Your assignment ▸ For the news story on Suffolk's new sheriff below, say whether each statement agrees with it, giving yes or no and quoting the words that decide it: 1. Toulon was sworn in by Governor Andrew Cuomo. 2. Toulon names the opioid crisis as his top priority. 3. Toulon grew up in Brentwood.

Passage shown ▸
———

Cecilia DowdJan 13, 2018, 2:17 amJan 15, 2018, 1:34 pm

Suffolk’s first African-American sheriff says he’s ready to tackle gangs, opioid crisis

Errol Toulon Jr. is sworn in, breaking racial barrier in the county


BRENTWOOD — Suffolk County’s new sheriff was sworn in Friday, breaking a racial barrier. After 25 years with New York City’s Dept. of Corrections, Errol Toulon Jr. worked in Suffolk County and now leads the sheriff's department.

Toulon was sworn in by Gov. Andrew Cuomo. Despite entering the race less than two months before Election Day, Toulon pulled off a win and made history as Suffolk's first African-American Sheriff.

Before he was sworn in, Toulon discussed his goals with FiOS1 News. His priorities include gangs, combatting opioid addiction and working on a re-entry program for those returning to their communities after being behind bars. Of those, he says gangs are top priority

“First would be gangs. I think that’s where the core of any correctional facility can gather intelligence. We identify gang members in our facilities and we can get information that we can use to assist us in working on stopping crimes or solving crimes,” Toulon said.

Toulon grew up in the South Bronx and in his address, spoke fondly of his parents, who have been married 56 years, and his brother.

As far as Toulon's personal life, he's married, has two children, and he says he's a two-time cancer survivor.

Toulon enters the department less than two years after retired Lt. Ed Walsh, who was head of Suffolk's Conservative Party, was found guilty of theft of government services and wire fraud. The charges and ultimate conviction put him at odds with former Sheriff Vincent DeMarco, who wasn't backed by his party and didn't run again. DeMarco was on the stage Friday.

———

Input data ▸
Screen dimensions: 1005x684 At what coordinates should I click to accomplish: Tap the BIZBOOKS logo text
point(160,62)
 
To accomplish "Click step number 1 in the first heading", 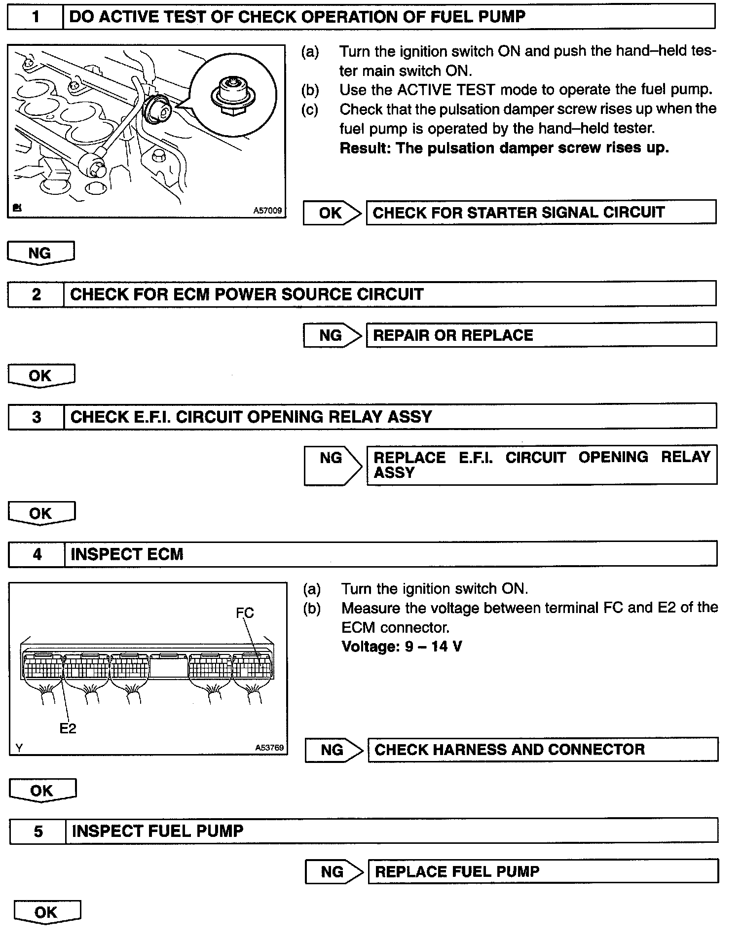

———

Task result ▸
1. Yes: "Toulon was sworn in by Gov. Andrew Cuomo."
2. No: "Of those, he says gangs are top priority"
3. No: "Toulon grew up in the South Bronx"